Decades ago, I lived in Latvia for several years. I was a volunteer English teacher, and I met a few other Americans who’d come over on the same program. Latvians frequently used the term “normãli” to mean “as usual,” and our students therefore tended to overuse and misuse the English word “normal.” One of my colleagues was asking her student how her weekend was, and the girl replied, “Normal.” Liz responded, “What’s normal for you might not be normal for me,” and thus a great catch-phrase was born.
I was thinking about diversity in literature recently, based in part on an article about how only four YA fantasies by black women are expected to be published by major houses this year. FOUR. There’s so much more variety of authors and diversity of characters than there used to be that it’s easy (for a white lady like me) to think things are markedly better. But the vast majority of what’s published is still by and about white people.
And straight people.
And monolingual English speaking people.
I started thinking about all the boxes you have to tick off in order to qualify as the default, as “normal” has been defined for generations.
- Raised by birth parents
- Able bodied
- Christmas-celebrating, but not significantly religious
- Native English speaker
- Middle class or wealthy
- Politically moderate
- Slim, or at least wishing to be so
- American, Canadian, British or maybe Australian
But still—look at that list. That’s a LOT of things that have to line up exactly in order to be considered “Normal.” Miss any one of those things, and all of a sudden you are “diverse,” “exotic,” “niche” and in an “issues novel.”
And yes, I was EVERY SINGLE ONE of those so-called “normal” things growing up. As were my parents and sisters. I have branched out a tiny bit since then—I’m on antidepressants, and I’m overweight and underconcerned about it, and my family has been built through adoption. It’s not much, but it’s enough that when I read about a character struggling with mental illness, or a character who’s fat and doesn’t “win” by losing their weight, or when I read about different parts of the adoption triad, I feel seen. (I also feel confident in weighing in on where representation in those areas is poorly done, but that’s another issue.)

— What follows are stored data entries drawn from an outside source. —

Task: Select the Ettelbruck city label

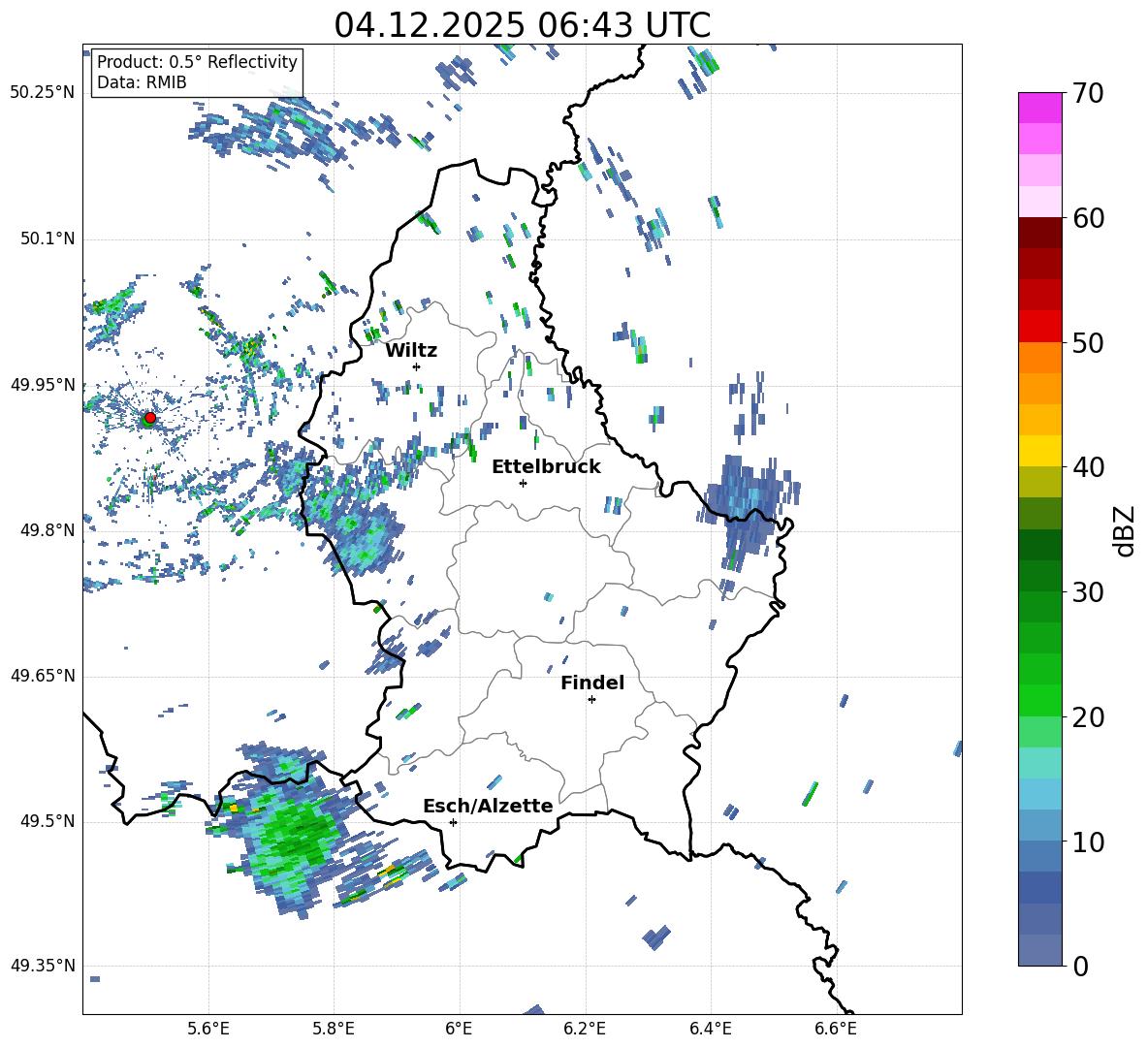Action: [546, 467]
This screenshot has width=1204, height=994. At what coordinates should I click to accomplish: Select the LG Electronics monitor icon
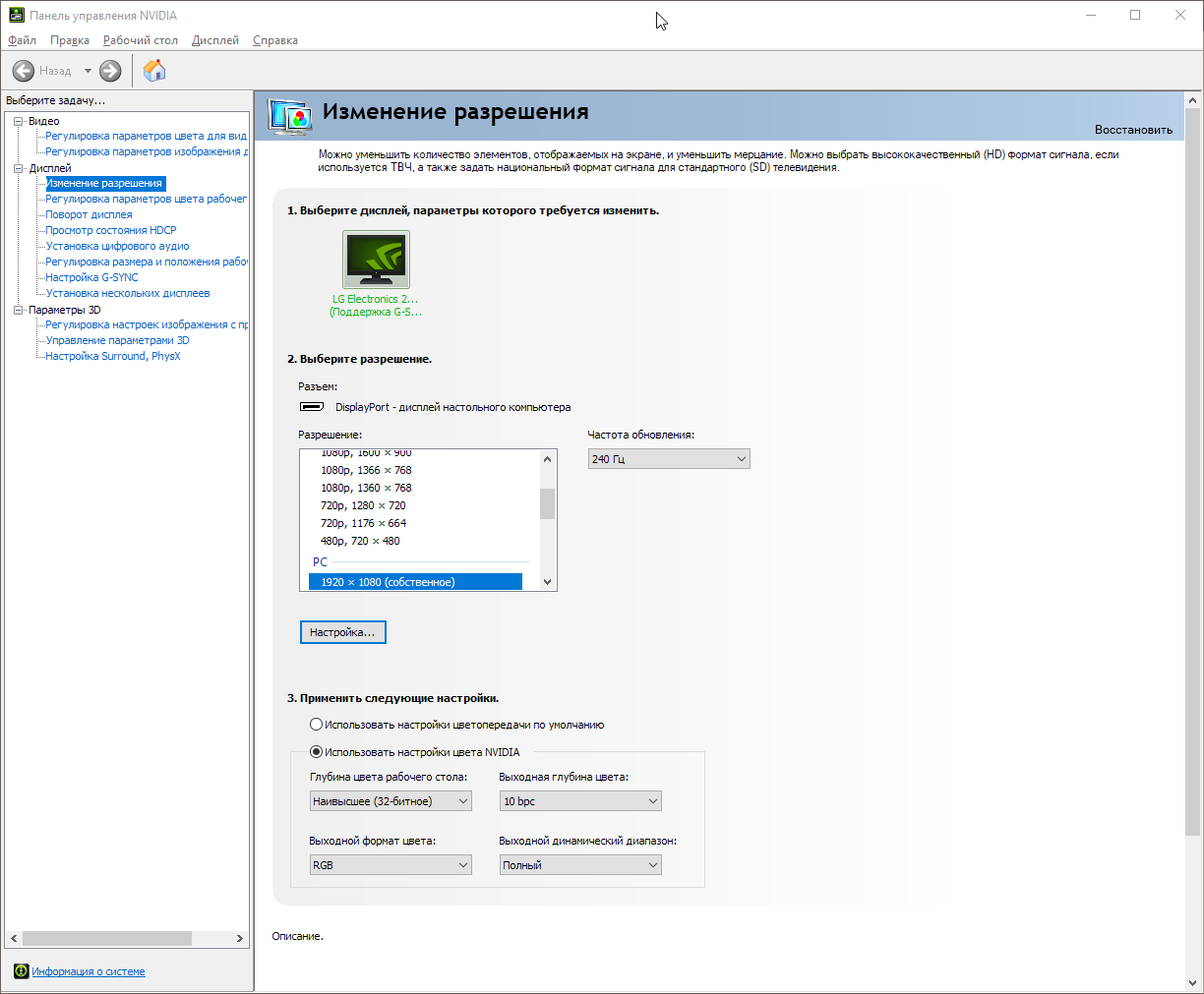(x=376, y=260)
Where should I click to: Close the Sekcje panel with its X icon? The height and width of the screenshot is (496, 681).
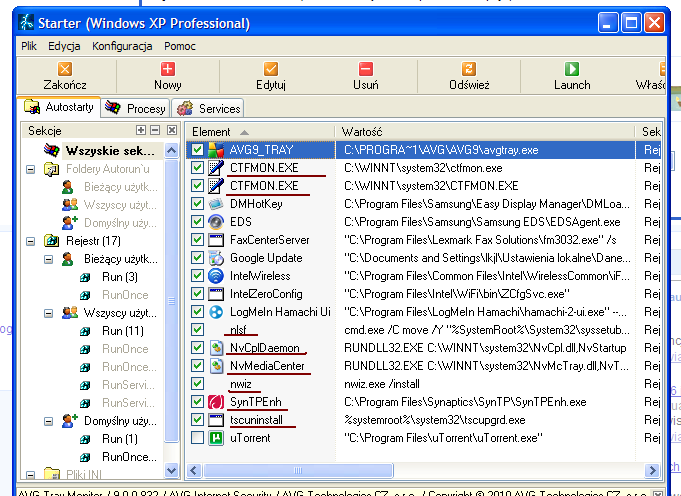point(171,131)
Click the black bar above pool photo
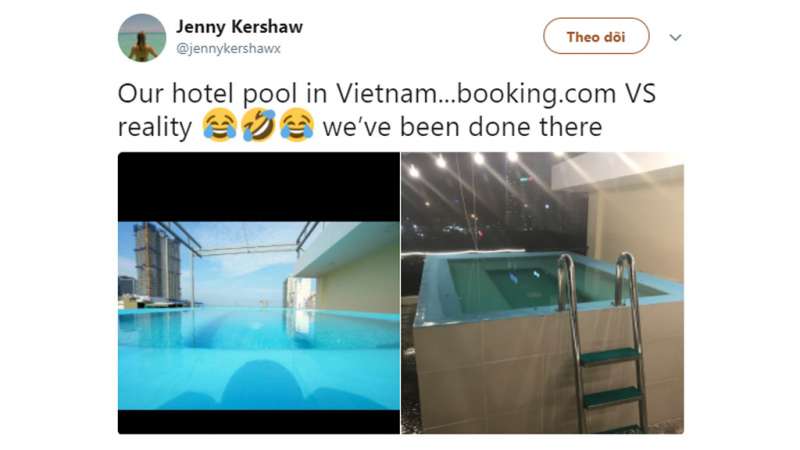The height and width of the screenshot is (450, 800). coord(259,187)
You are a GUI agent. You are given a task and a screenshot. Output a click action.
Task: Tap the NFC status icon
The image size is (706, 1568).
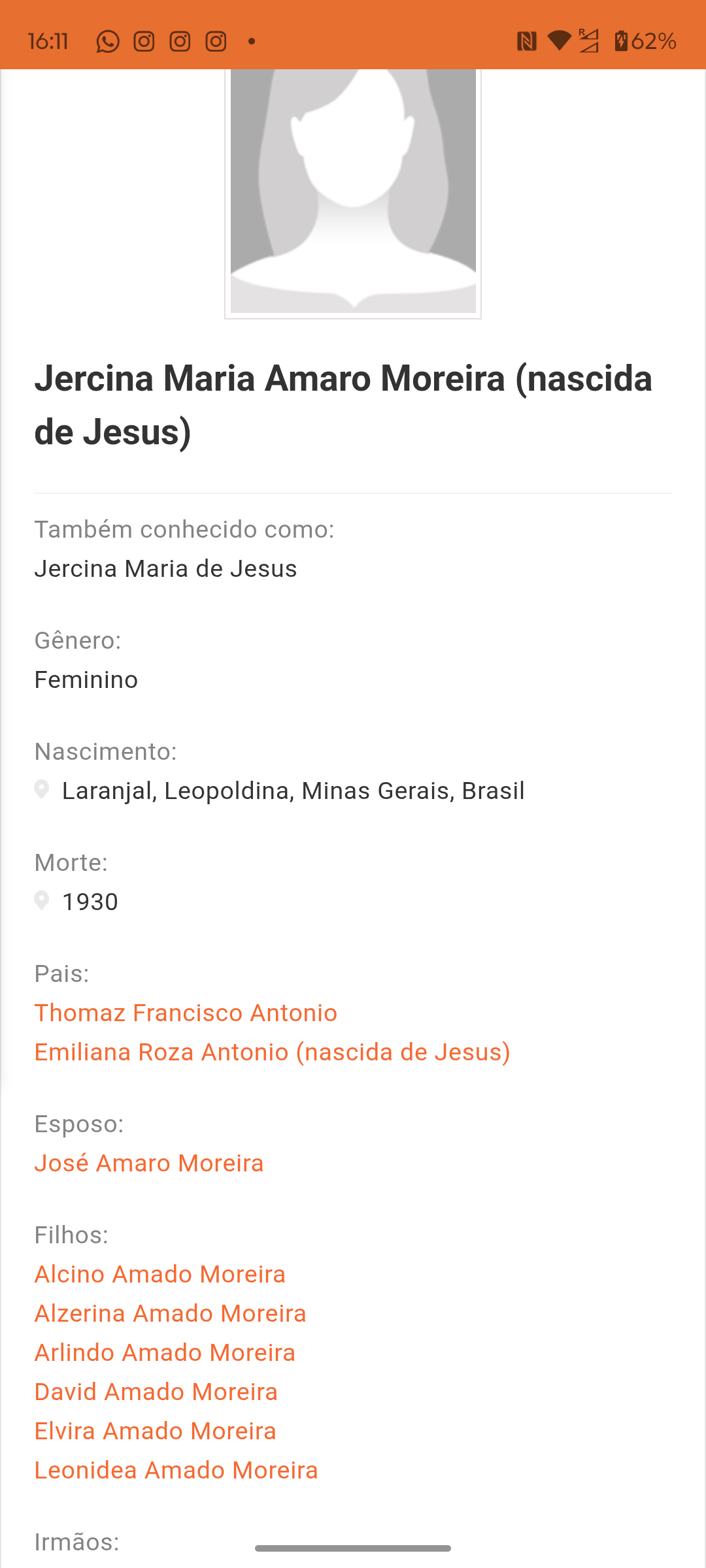[526, 42]
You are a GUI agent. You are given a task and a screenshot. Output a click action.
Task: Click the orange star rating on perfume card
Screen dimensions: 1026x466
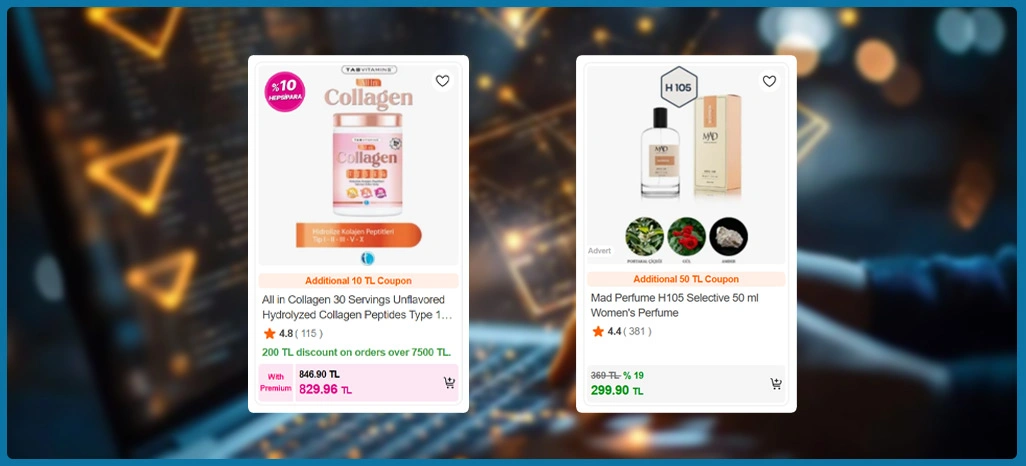click(597, 332)
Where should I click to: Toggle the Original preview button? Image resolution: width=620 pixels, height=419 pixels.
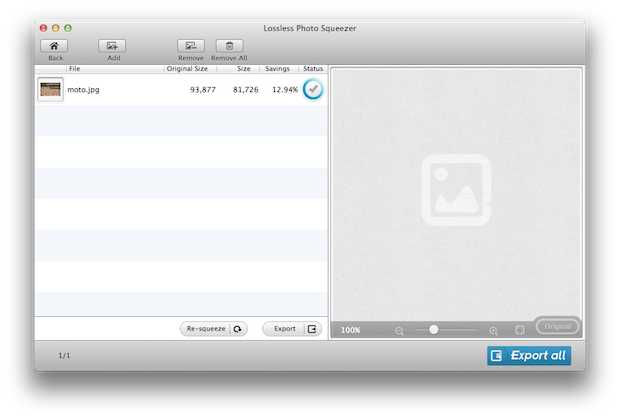557,327
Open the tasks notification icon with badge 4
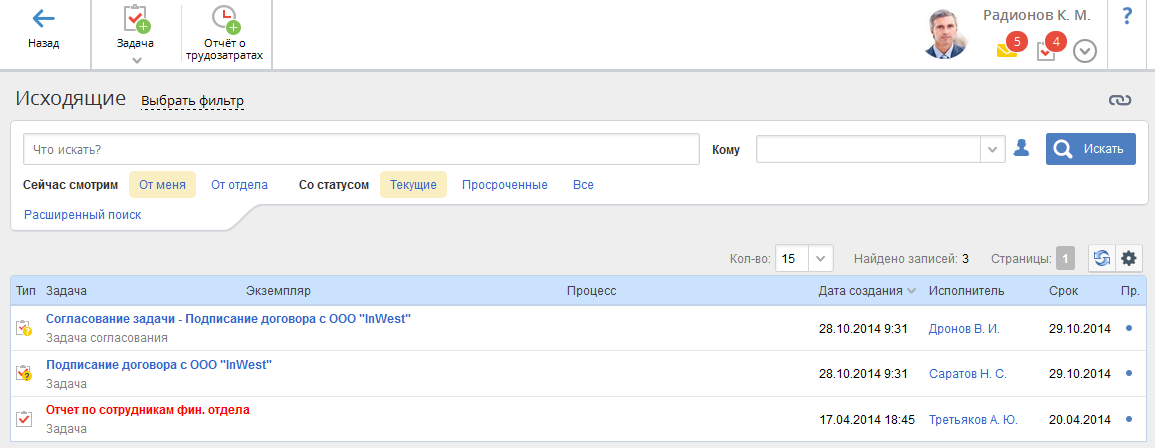 tap(1046, 50)
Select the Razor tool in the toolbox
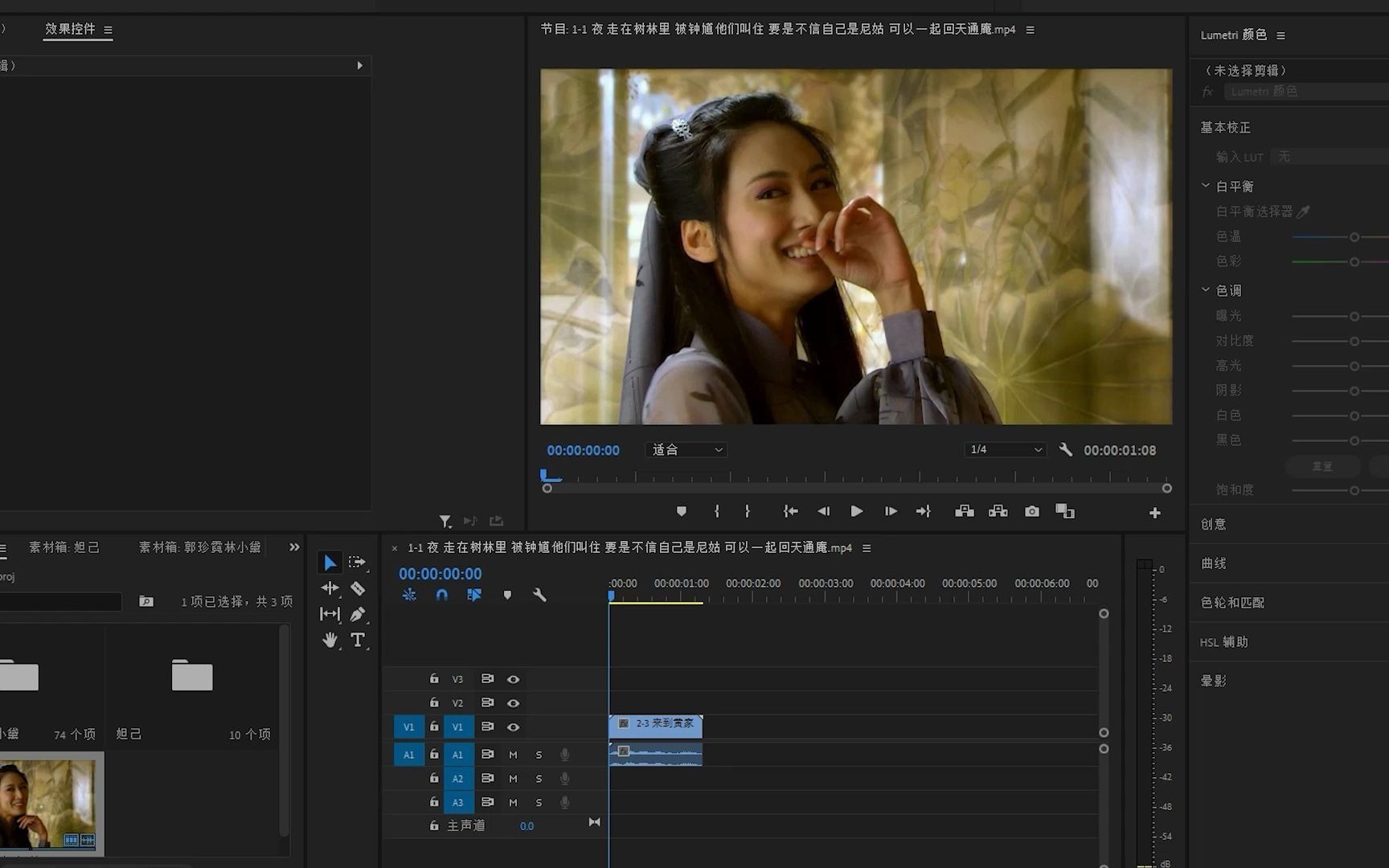1389x868 pixels. pyautogui.click(x=358, y=588)
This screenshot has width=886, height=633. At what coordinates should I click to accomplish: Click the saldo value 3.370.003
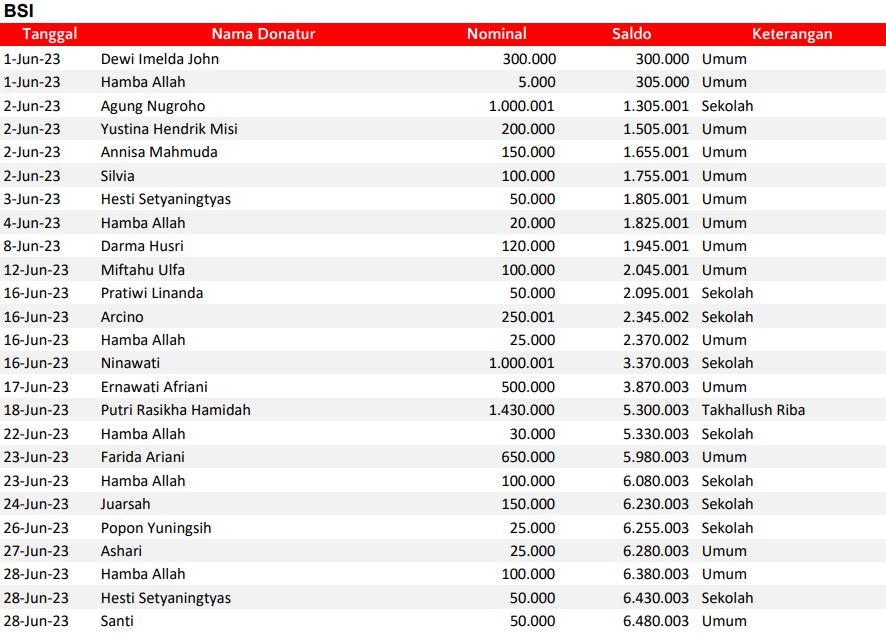coord(655,363)
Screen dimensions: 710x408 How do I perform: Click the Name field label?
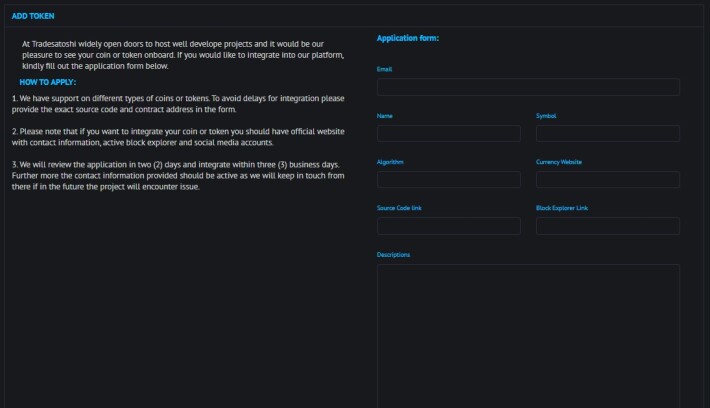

It’s enough that I get, just a little bit, what it would be like to have never seen yourself in a book. To have to cobble together representation from almost-likes and well-I-guess-that’s-universals. And then what it means to actually find a piece of your lived experience in a book.
I made a book buying resolution for my classroom library this year. I am focusing on the areas students constantly run out of options in:
- Graphic novels
- Latinx rep
But now I’m thinking about my own reading and the voices I seek out. I will always be a mood reader, and I will always read plenty of books in which my white-cisgendered-straight-girl self is well repped. I’m okay with that. It doesn’t mean I can’t also seek out authors and characters who do not fit neatly onto the list I began with. People who are
POC of all varities
Transgender, non-binary, intersex etc.
Raised in non-nuclear families
People with disabilities
People with mental illnesses
People of other religions or more niche brands of Christianity, strongly religious Christians
Immigrants, migrants, and refugees
Non-native speakers of English
People living in poverty, homeless people
People living in non-English speaking countries or countries that ended colonization in the 19th or 20th century
Extremely conservative, liberal, or libertarian political views
Little formal education
There is a whole world out there. None of it is normal, or all of it is. Hard to say. But I just bought an #ownvoices book about a blackAce girl, and I can’t wait to read it.